Billigere Elektroautos
Die Preiserhöhungen dienen nach Einschätzung von Denis Schemoul, Autoanalyst bei S&P Global, auch dazu, Rabatte bei Elektroautos zu finanzieren. Er sprach von einer „indirekten Subvention“, welche die Käufer von Verbrennern an die Käufer der Elektroautos zahlten. Denn während die Benzin- und Dieselautos teurer wurden, wurden die Preise für Hybrid- und Elektrofahrzeuge gleich gelassen oder gesenkt. So kostet etwa das VW-Modell ID.3 derzeit – einschließlich einer hauseigenen Kaufprämie – in Deutschland etwa weniger als 30.000 Euro.

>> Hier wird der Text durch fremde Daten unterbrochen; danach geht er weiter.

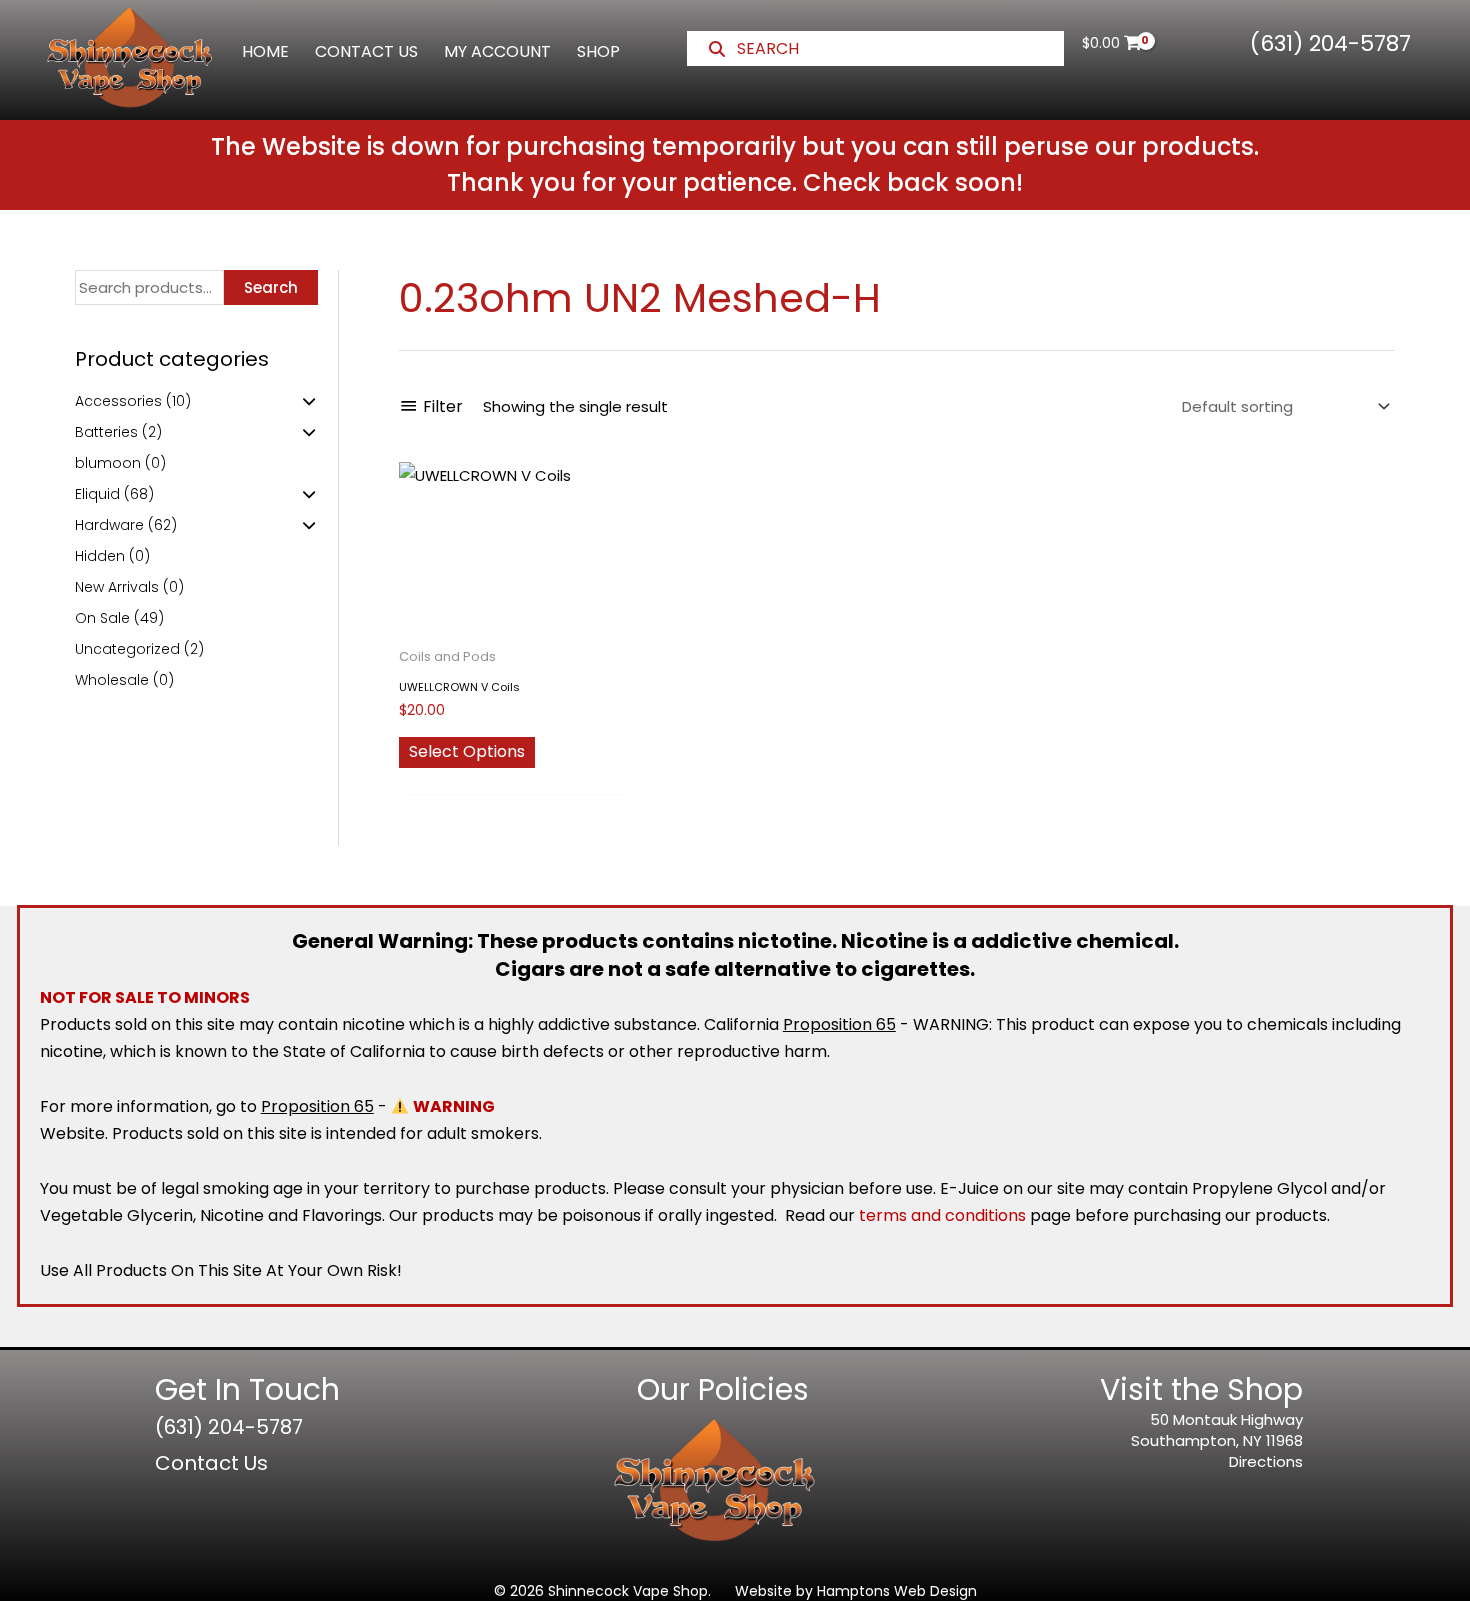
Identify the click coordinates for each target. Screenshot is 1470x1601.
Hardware (109, 525)
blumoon (108, 463)
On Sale (102, 618)
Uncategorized (127, 649)
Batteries (106, 432)
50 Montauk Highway (1226, 1419)
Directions (1266, 1461)
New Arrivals (117, 587)
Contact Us (211, 1463)
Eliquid (97, 494)
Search (271, 287)
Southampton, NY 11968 (1217, 1440)
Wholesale (112, 680)
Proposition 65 (839, 1024)
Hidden (100, 556)
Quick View (515, 620)
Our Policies (723, 1389)
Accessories (118, 401)
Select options (467, 751)
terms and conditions (942, 1215)
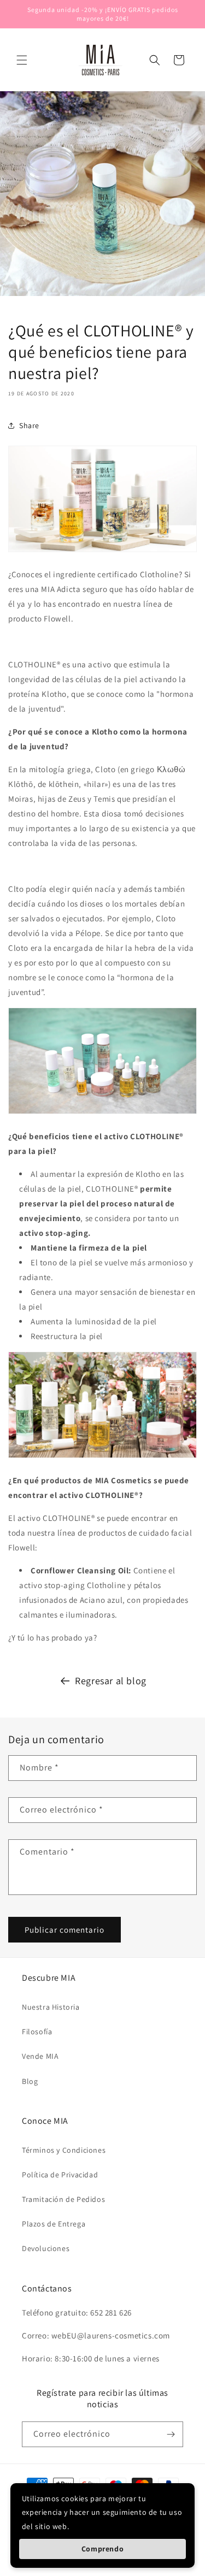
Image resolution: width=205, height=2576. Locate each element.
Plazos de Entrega (53, 2224)
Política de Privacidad (60, 2175)
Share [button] (29, 425)
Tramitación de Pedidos (63, 2199)
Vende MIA (40, 2056)
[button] (22, 60)
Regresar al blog (111, 1680)
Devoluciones (45, 2248)
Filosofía (37, 2031)
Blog (30, 2081)
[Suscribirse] (171, 2434)
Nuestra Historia (51, 2007)
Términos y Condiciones (64, 2150)
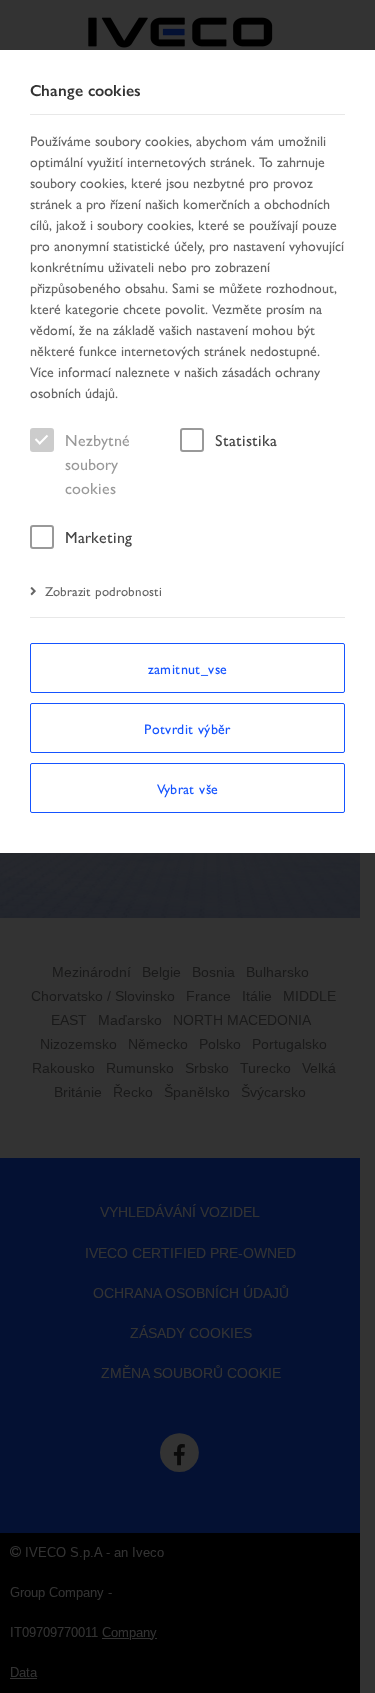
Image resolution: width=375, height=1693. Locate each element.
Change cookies (85, 90)
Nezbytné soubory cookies (97, 463)
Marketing (98, 536)
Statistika (246, 439)
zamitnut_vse (188, 668)
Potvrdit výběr (187, 728)
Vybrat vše (188, 788)
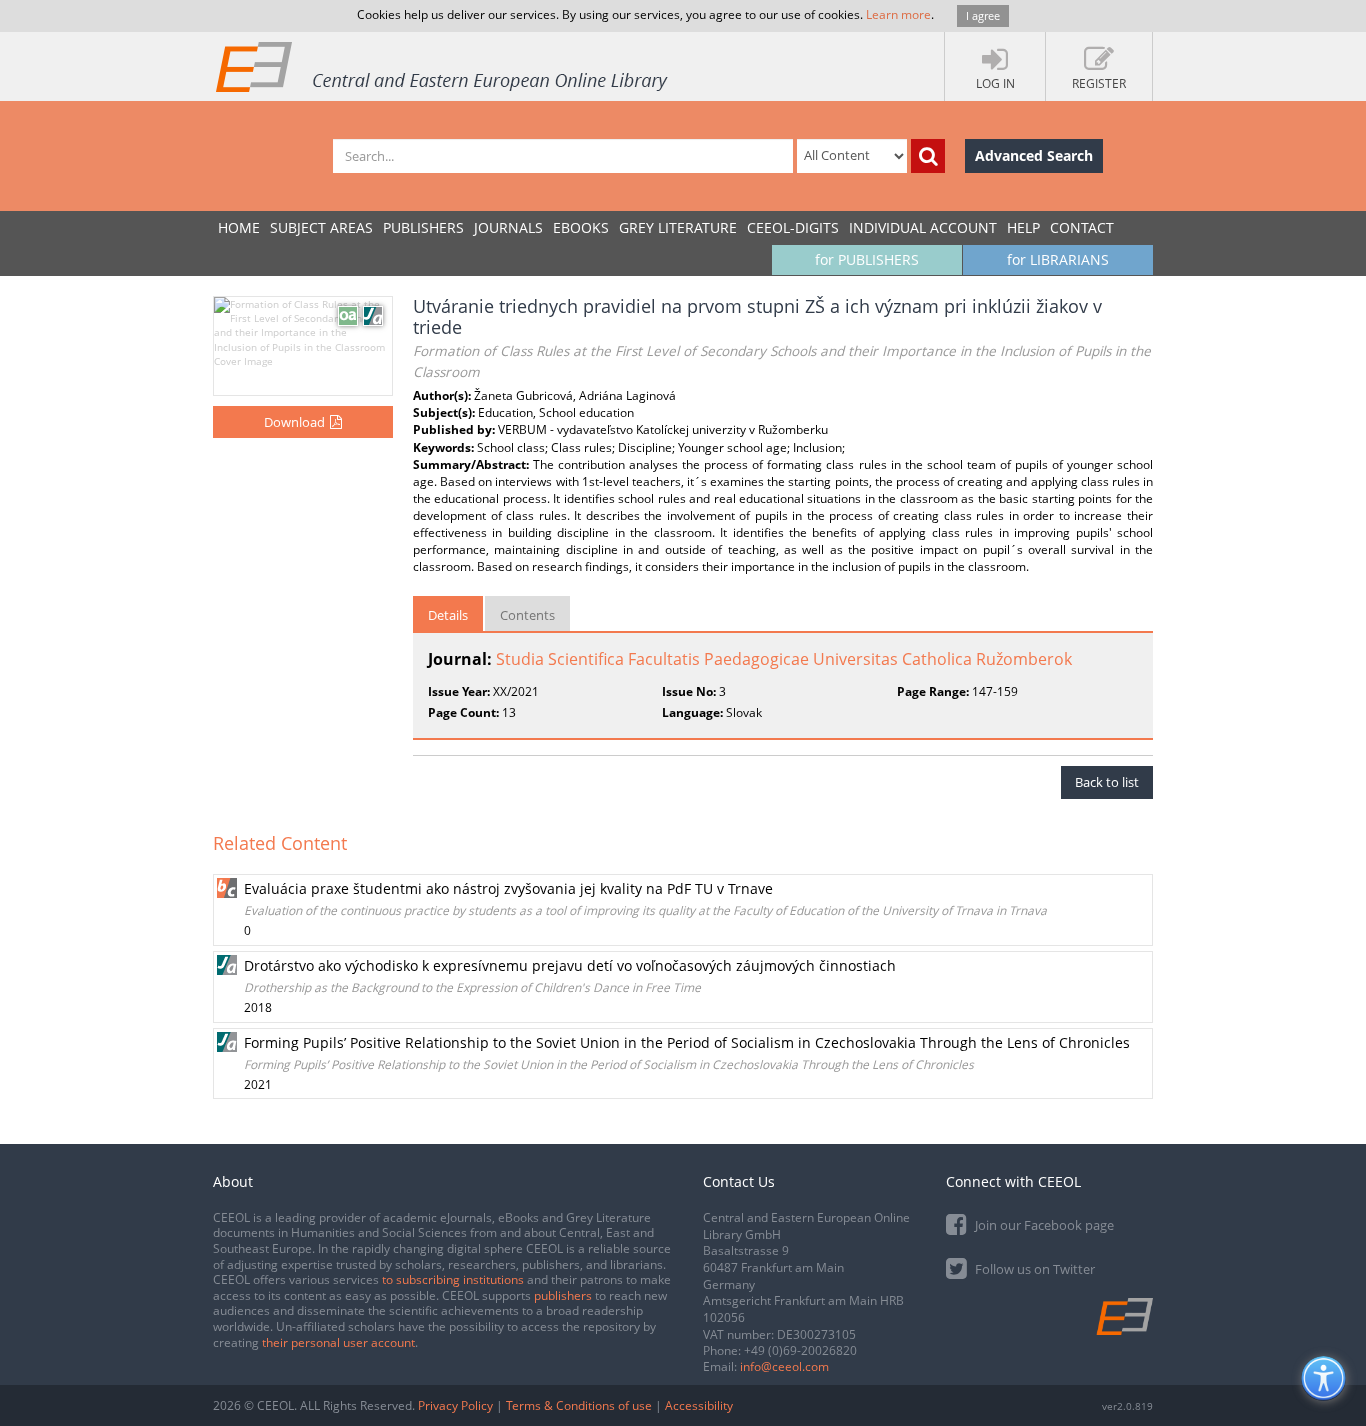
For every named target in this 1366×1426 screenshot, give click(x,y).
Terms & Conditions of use (579, 1405)
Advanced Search (1034, 155)
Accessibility (699, 1405)
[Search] (928, 156)
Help (1023, 227)
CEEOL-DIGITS (793, 227)
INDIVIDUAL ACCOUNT (923, 227)
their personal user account (338, 1342)
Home (239, 227)
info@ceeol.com (784, 1366)
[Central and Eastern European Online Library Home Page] (443, 66)
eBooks (581, 227)
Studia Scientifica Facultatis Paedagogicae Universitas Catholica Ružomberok (784, 659)
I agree (983, 15)
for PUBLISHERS (867, 259)
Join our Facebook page (1043, 1225)
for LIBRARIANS (1058, 259)
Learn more (898, 14)
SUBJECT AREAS (321, 227)
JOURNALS (508, 227)
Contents (527, 615)
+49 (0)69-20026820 (800, 1350)
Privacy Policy (455, 1405)
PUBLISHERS (423, 227)
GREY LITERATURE (678, 227)
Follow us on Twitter (1033, 1269)
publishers (563, 1295)
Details (448, 615)
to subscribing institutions (453, 1279)
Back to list (1107, 782)
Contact (1082, 227)
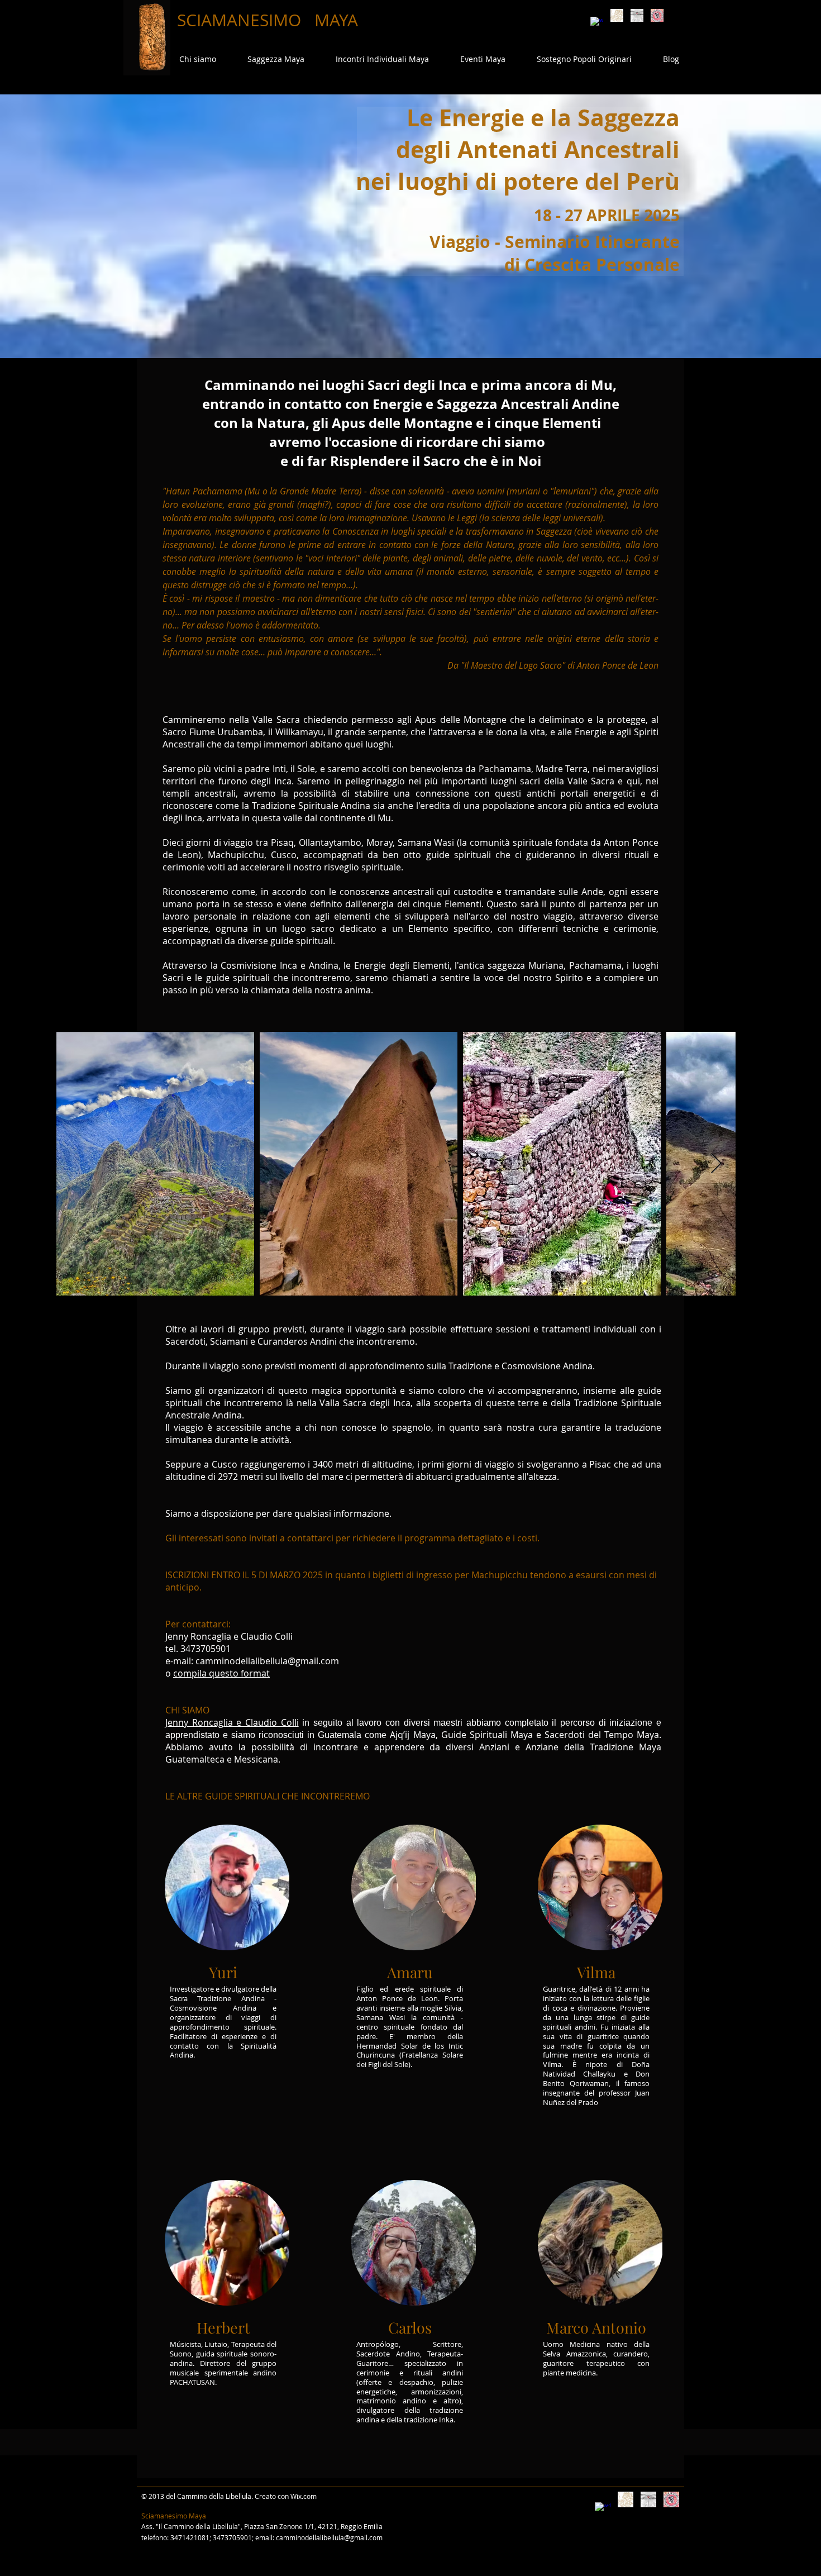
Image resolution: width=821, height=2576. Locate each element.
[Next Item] (716, 1164)
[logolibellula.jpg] (637, 15)
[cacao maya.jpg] (616, 15)
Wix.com (303, 2496)
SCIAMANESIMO (241, 20)
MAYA (336, 20)
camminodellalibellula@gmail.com (329, 2537)
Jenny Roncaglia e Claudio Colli (232, 1722)
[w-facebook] (596, 23)
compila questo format (221, 1673)
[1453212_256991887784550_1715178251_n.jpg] (657, 15)
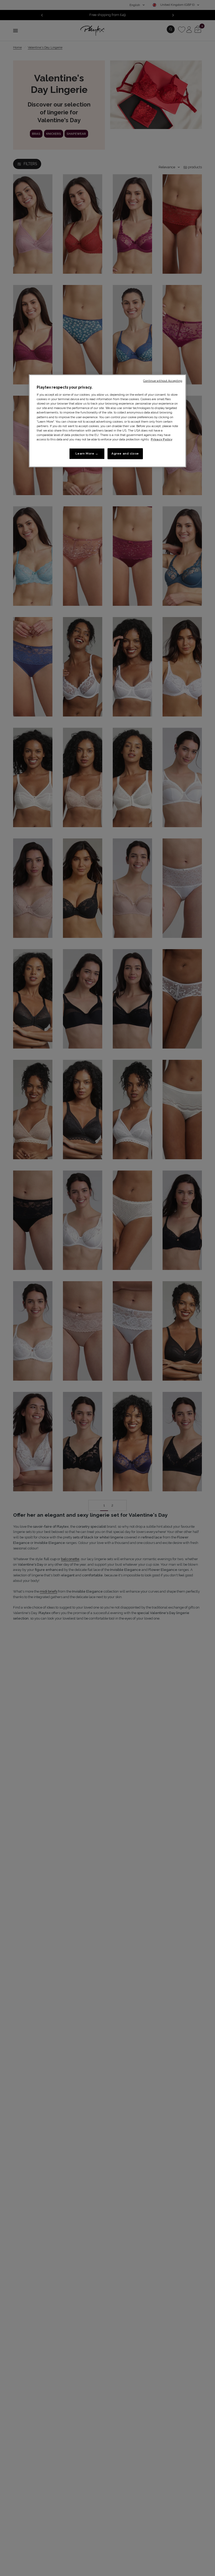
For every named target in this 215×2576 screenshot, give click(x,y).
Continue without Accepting (162, 380)
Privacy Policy (161, 439)
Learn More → (87, 453)
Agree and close (125, 453)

Auch Alastair Bedwell, Antriebsexperte bei GlobalData, geht von weiteren Preissenkungen aus. „Das wird wahrscheinlich nächstes Jahr passieren.“ Der Absatz von Elektroautos dürfte seiner Einschätzung nach in Europa einschließlich Großbritannien, Norwegen, der Schweiz, Island und Liechtenstein um 41 Prozent auf 3,1 Mio. Fahrzeuge hochschnellen.
Die andere Möglichkeit, um die Strafen zu umgehen, ist das „Pooling“, bei dem die Autobauer Emissionsrechte von den Herstellern kaufen, die besonders viele Elektroautos absetzen, wie etwa Tesla. Die ersten Unternehmen haben sich bereits positioniert: So schloss nach Angaben einer Sprecherin der japanische Hersteller Suzuki im Oktober eine entsprechende Vereinbarung mit Volvo. Das dürfte fast ausreichen, um Strafzahlungen zu vermeiden, sagte Charles Lester, Experte bei der Batterie-Beratungsfirma Rho Motion. Volvo, das zum chinesischen Geely-Konzern gehört, verkauft schon jetzt mehr Elektroautos als vorgegeben. VW hat in der Vergangenheit ebenfalls schon auf einen Pool zurückgegriffen.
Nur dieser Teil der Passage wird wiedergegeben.